**Work to complete:**
**a)** In the passage on Gaddafi and the West, how much did Italy pay Libya as compensation for the colonial rule?
**b)** From the passage on Gaddafi and the West, return the part that opens with the words containing "Gaddafi at one" and closes with "of ‘Mustard Gas’.", copied word for word.

**Given passage:**
▼

Gaddafi at one time was desperate to acquire nuclear weapon capability. Libya was most effusive in supporting Paksitan’s nuclear weapons programme. Gaddafi renounced Libya’s nuclear weapon programme in 2003. Some western sources believe that Libya still has a deadly stockpile of ‘Mustard Gas’.

Gaddafi – The Darling of the West

The exigencies and greed for power has seen Gaddafi sway between socialism and capitalism from anti-Americanism to pro-Americanism. Libya till late 2003-04 was treated a terrorist and pariah state by the West, after the bombing of the Pan Am aircraft in 1988 over the Scottish town of Lockerbie. Unnerved by the US invasion of Iraq and the consequent fate of Saddam Hussain and the rising discontent due to sluggish economy caused by sanctions, Gaddafi was compelled to make a complete ‘U’ turn. He began to placate the West by taking formal responsibility of the Pan Am bombing in 2003. Following this, the rehabilitation of Gaddafi in the international community was most dramatic especially after the payment of compensation to US victims of the Pan Am bombing in 2008 by Libya.

Following the emergence of this new relationship between the West and Gaddafi, the major oil companies were once again active in Libya. They stepped up oil exploration, using Enhanced Oil Recovery Techniques. Libya had proposed to increase its oil production by 40 percent i.e. from 1.8 million barrels/day to three million barrels/day by 2013.


The turnaround by Gaddafi and his bonhomie with the West was strategic coup of sort. Libya became one of the most ardent supporters of the ‘war against terrorism’. In fact, Libya was touted as a fine example of responsible change in the discourse of Islamic fundamentalism. Italy signed a friendship treaty with Libya in 2008. The treaty included a nonaggression clause. Also, Italy paid $ 5 billion to Libya to compensate for the colonial rule. Gaddafi’s son, Saif al-Islam, was awarded a PhD degree by the London School of Economics, allegedly, after having accepted 1.5 million pounds donation from Libya. All the major oil companies of the West were enthusiastic about the fresh and increasing prospects in Libya. It was a happy situation for the West. What went wrong then?

The regime change in Egypt, which ushered in the so-called ‘Jasmine Revolution’, if Wikileaks are to be believed, was engineered by the US for which it had been working since 2007. Egypt was to serve as the pivot for the geopolitical change in North Africa. The European powers, particularly France, were not comfortable with the happenings in Tunisia and to an extent in Egypt. When it comes to the North African region, the Europeans do not see it through the US strategic prism. The economic stakes of the North African region and Europe is intertwined, because of geography, separated as they are by only the Mediterranean Sea.

▲

**Data extract:**
▼

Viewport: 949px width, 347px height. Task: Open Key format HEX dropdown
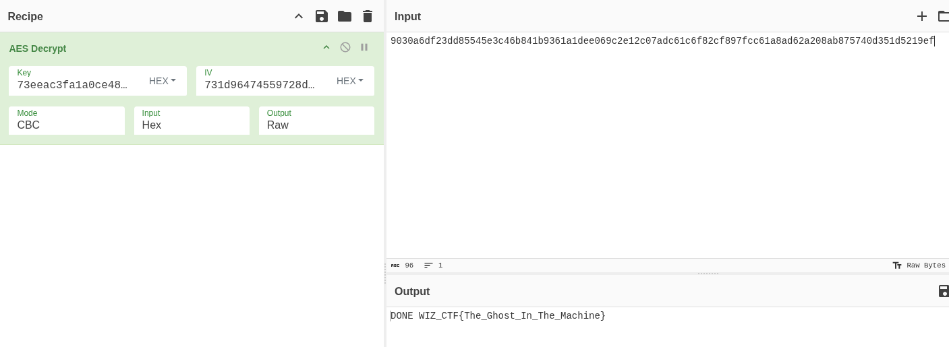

▲

**Expected results:**
**a)** $5 billion.

**b)**
Gaddafi at one time was desperate to acquire nuclear weapon capability. Libya was most effusive in supporting Paksitan’s nuclear weapons programme. Gaddafi renounced Libya’s nuclear weapon programme in 2003. Some western sources believe that Libya still has a deadly stockpile of ‘Mustard Gas’.